When the average business owner wants to boost his profits, he usually:
- Focuses on sales instead of profits (strike one),
- Looks about him at what everyone else is doing (strike two),
- And looks for “expert” advice from the wrong people (strike three).
It’s like catching fish with a boxing glove. Boosting your bottom line requires strategic thinking, and it’s best to accomplish this without any cost or risk, and the minimum of time.
Think like a general instead of a soldier, and a like chess player instead of a checker’s player, and you’ll start thinking like a Joint Venture Broker. Strategists move beyond ego and fear to a rational approach that focuses on profit and abundance. It’s all about leverage and understanding reciprocity and systems.
You Need to Ask Yourself:
Here are a few questions to ask yourself, in order to move from tactician to strategist, and from selling your time to using your head:
- What else could your customers buy, before, after, and during their purchase from you, and who could you arrange that they buy that from, while you receive a piece of all the resulting, ongoing transactions? Back end = 100% pure profit.
- If you gave them an incentive, how many businesses / people could you arrange to enthusiastically, systematically, and consistently refer business to you? Unlimited, qualified referrals from a trusted source with a high closing ratio is the result.
- How much extra value would you like to add to your current transactions at no cost or risk to you? This can increase transaction values and closing ratios and drop your attrition rate through the floor.
- How could you piggyback on the distribution, excess inventory, unconverted leads, marketing, sales, and other resources of twenty other businesses? Scrap that marketing budget.
- How can you arrange to stop paying for promises and only pay for results, which will essentially allow you to have an unlimited marketing budget?

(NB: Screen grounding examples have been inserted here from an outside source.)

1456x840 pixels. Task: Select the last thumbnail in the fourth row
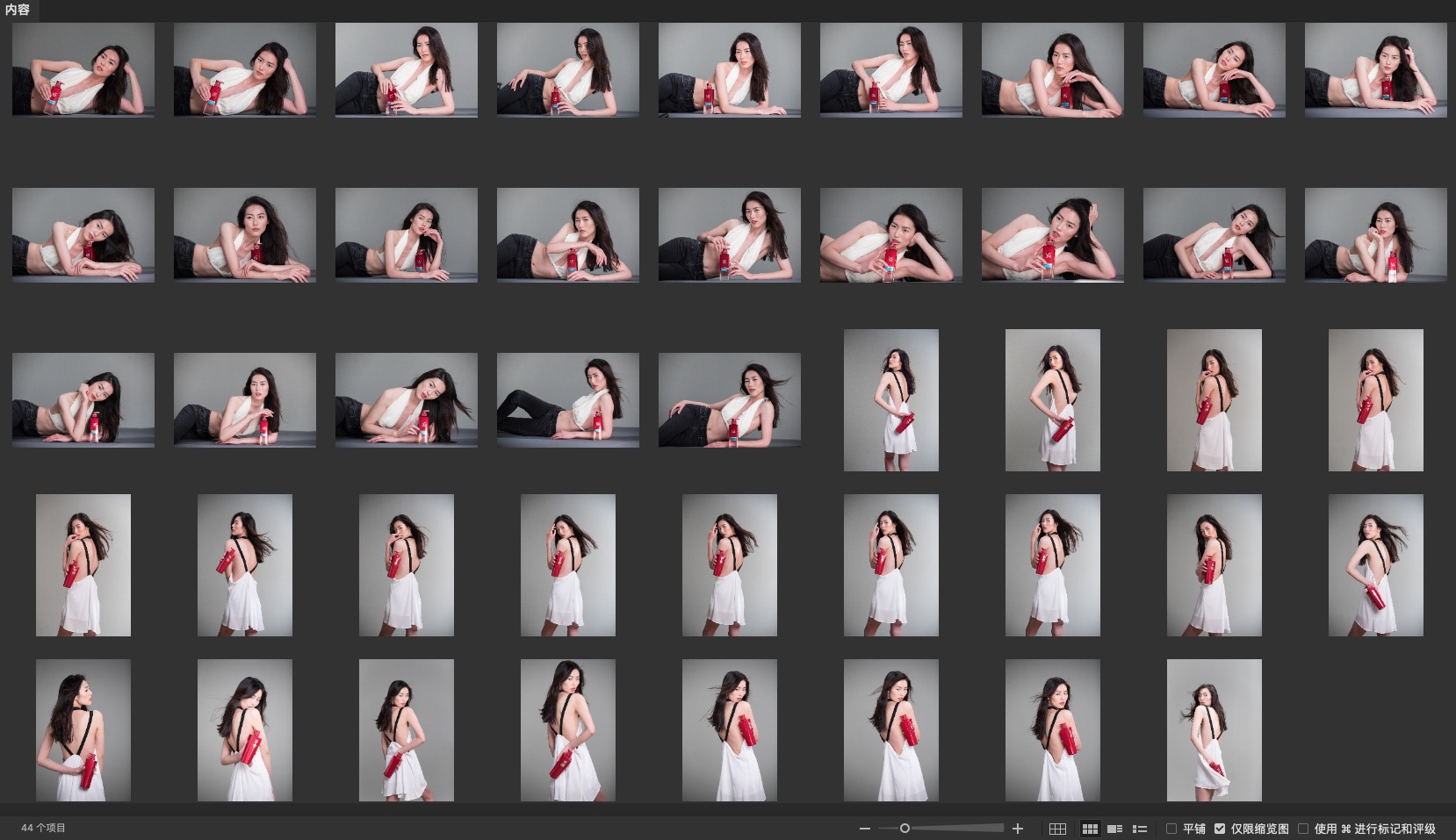pyautogui.click(x=1375, y=565)
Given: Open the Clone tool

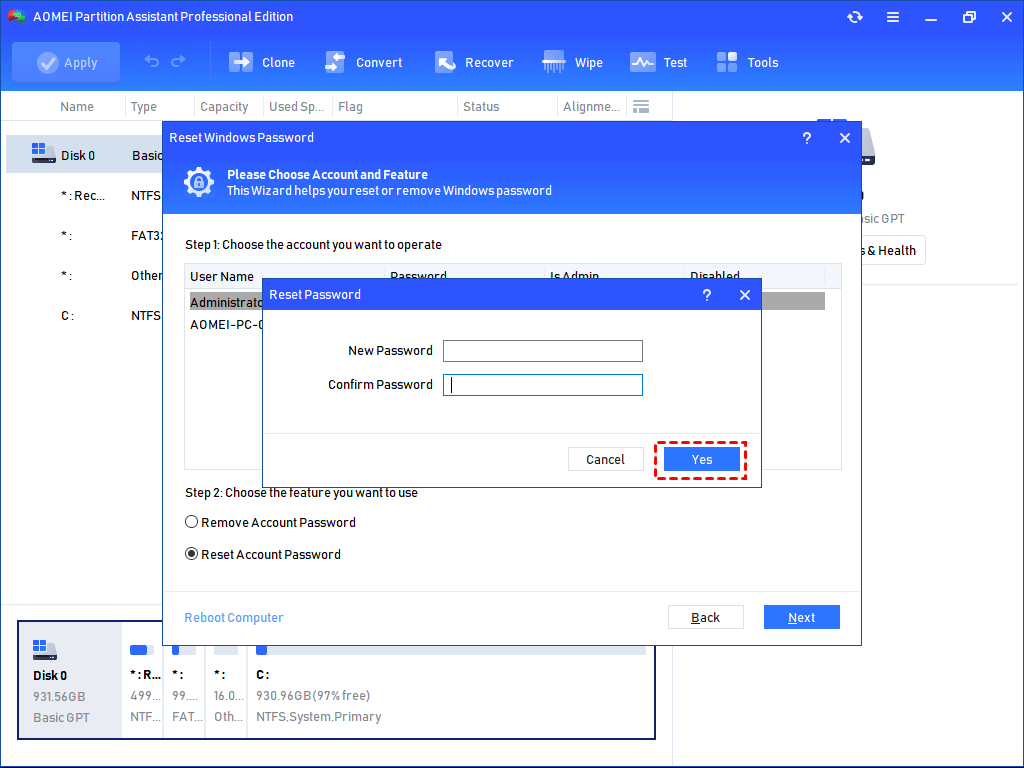Looking at the screenshot, I should (x=261, y=61).

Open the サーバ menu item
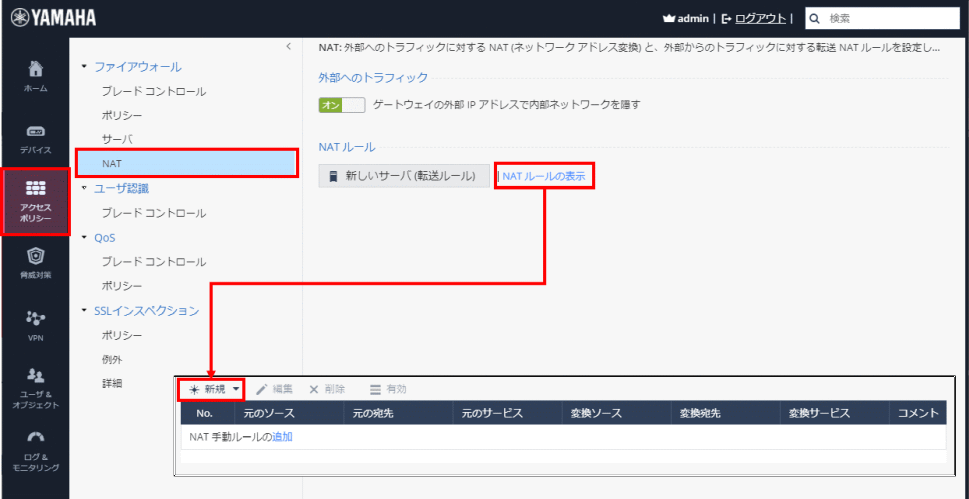[116, 139]
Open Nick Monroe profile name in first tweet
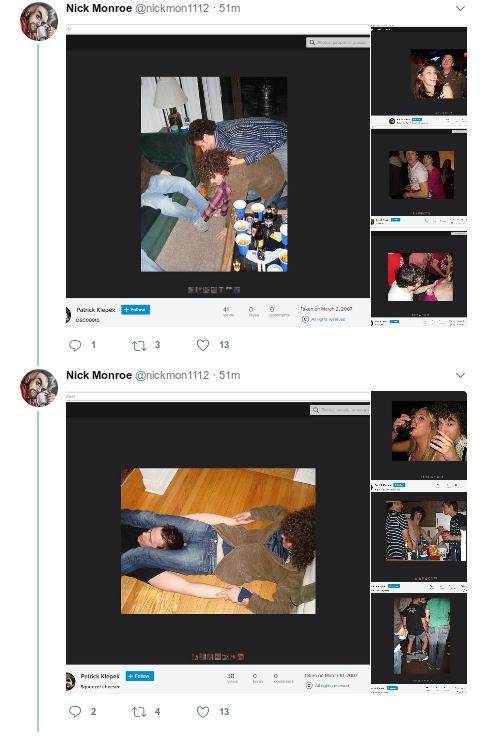Viewport: 484px width, 736px height. pos(99,8)
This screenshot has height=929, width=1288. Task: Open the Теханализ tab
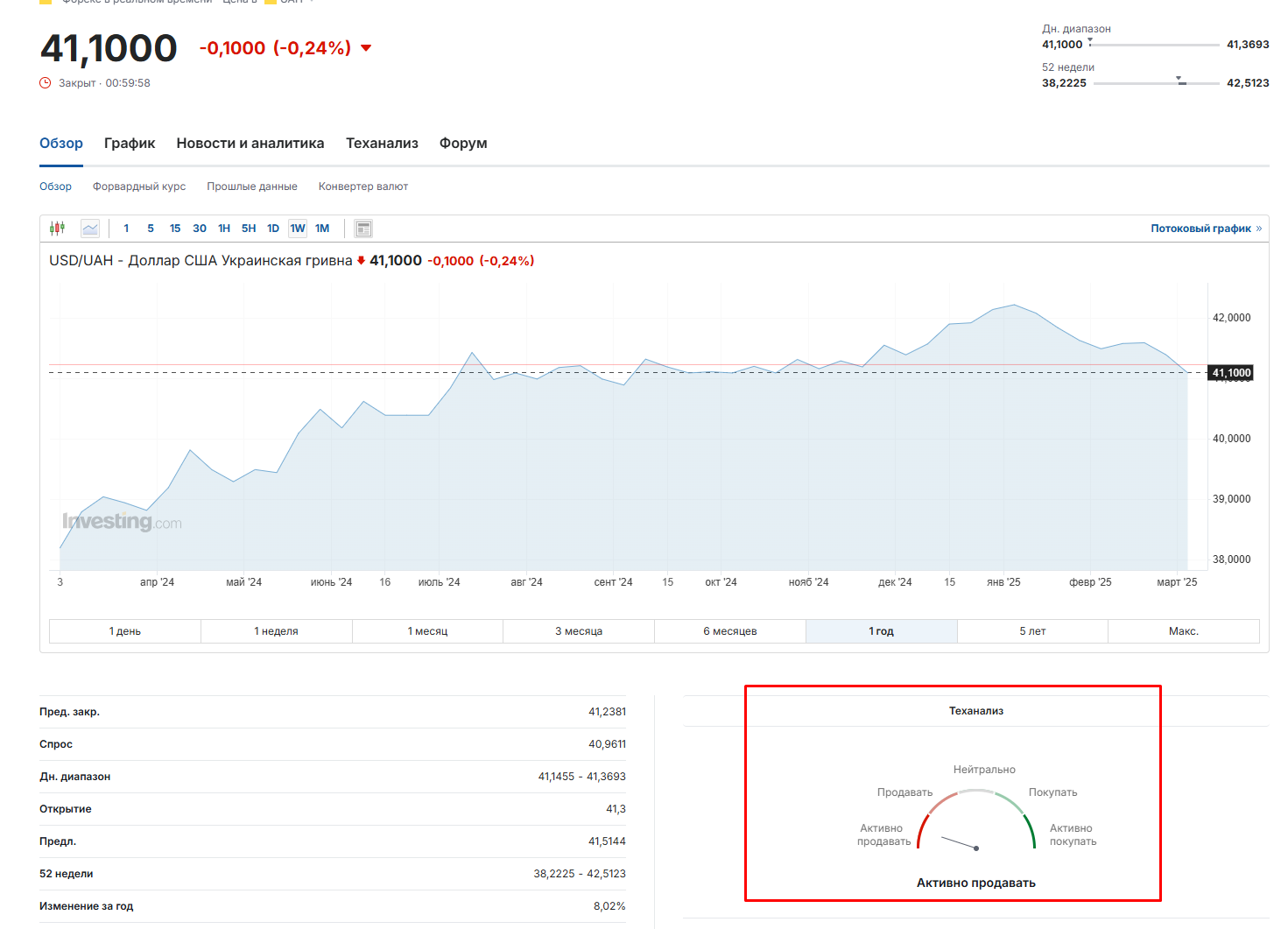(382, 144)
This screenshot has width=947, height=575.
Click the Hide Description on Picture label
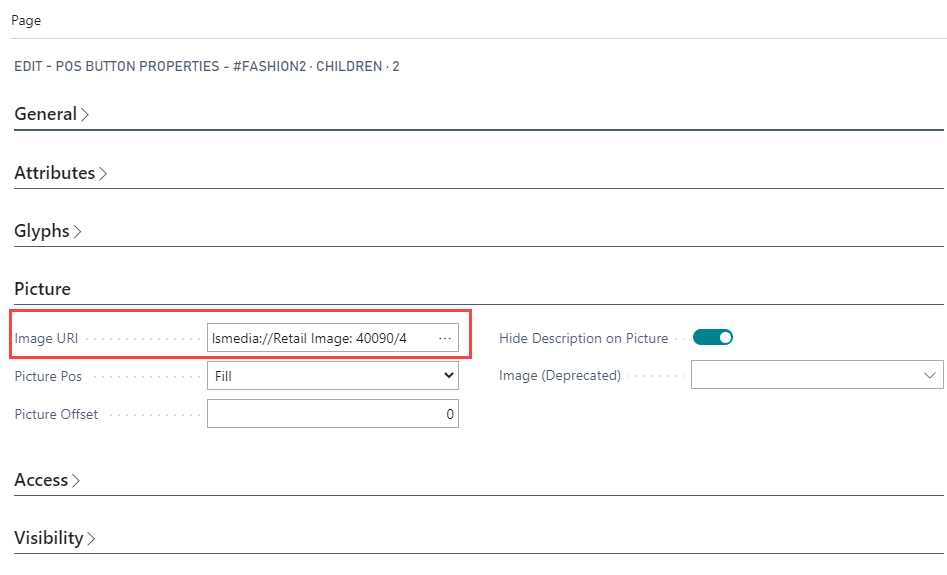coord(583,339)
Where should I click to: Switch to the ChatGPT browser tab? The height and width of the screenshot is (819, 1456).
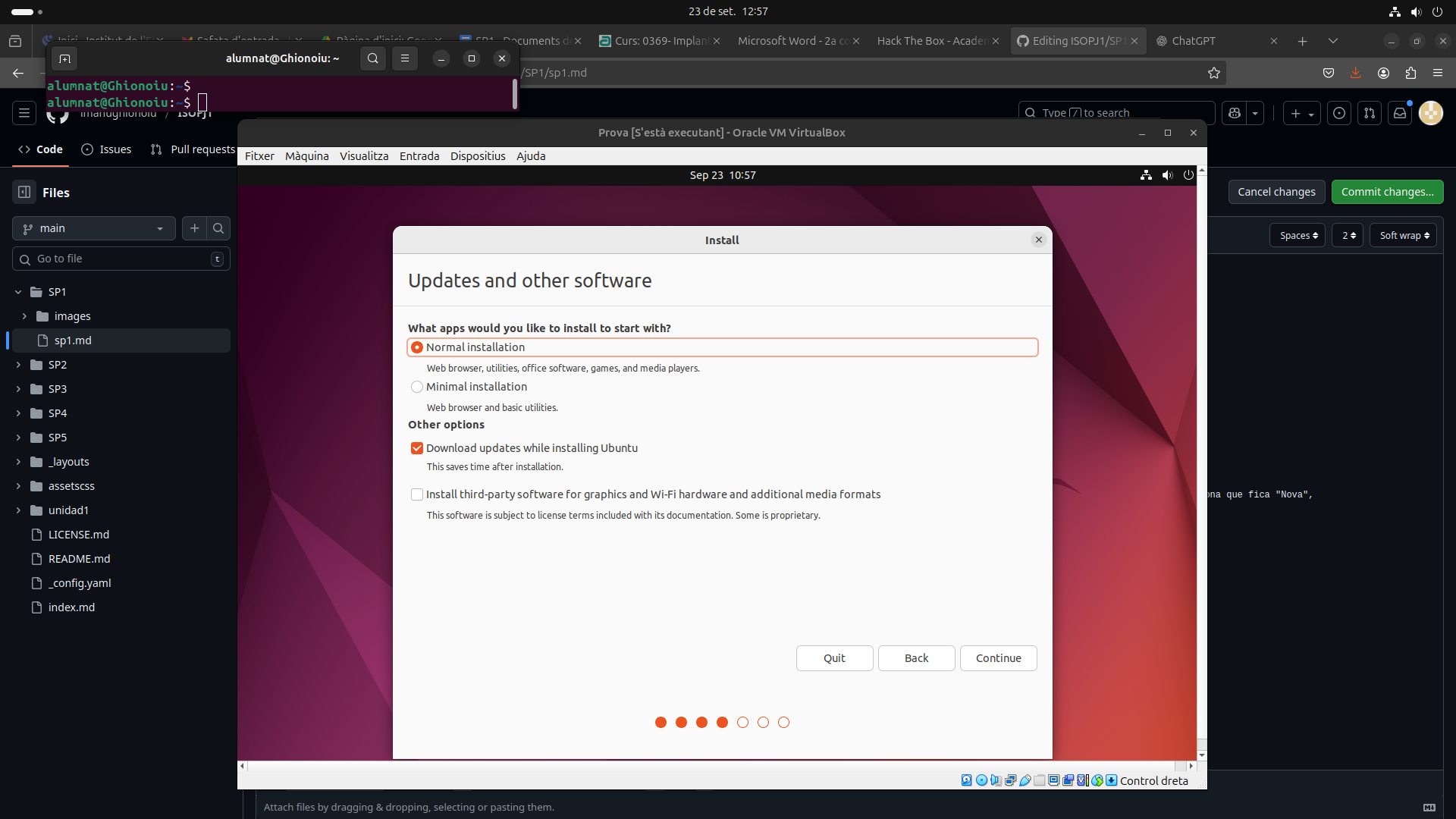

Fire those coaches and consultants right now.
When business owners realize that they’re working too hard and too long for too little, and that they’re only realizing around 10% of their potential profit, they suddenly open their eyes and start thinking like real business owners instead of broke, self-employed, salespeople who BS themselves even more than they do everyone else.
You can move from the soup kitchen to the Four Seasons faster than you think. Stop paying for a Rolex and getting a Timex. But remember that the man who wears a Timex can’t teach you how to buy a Rolex.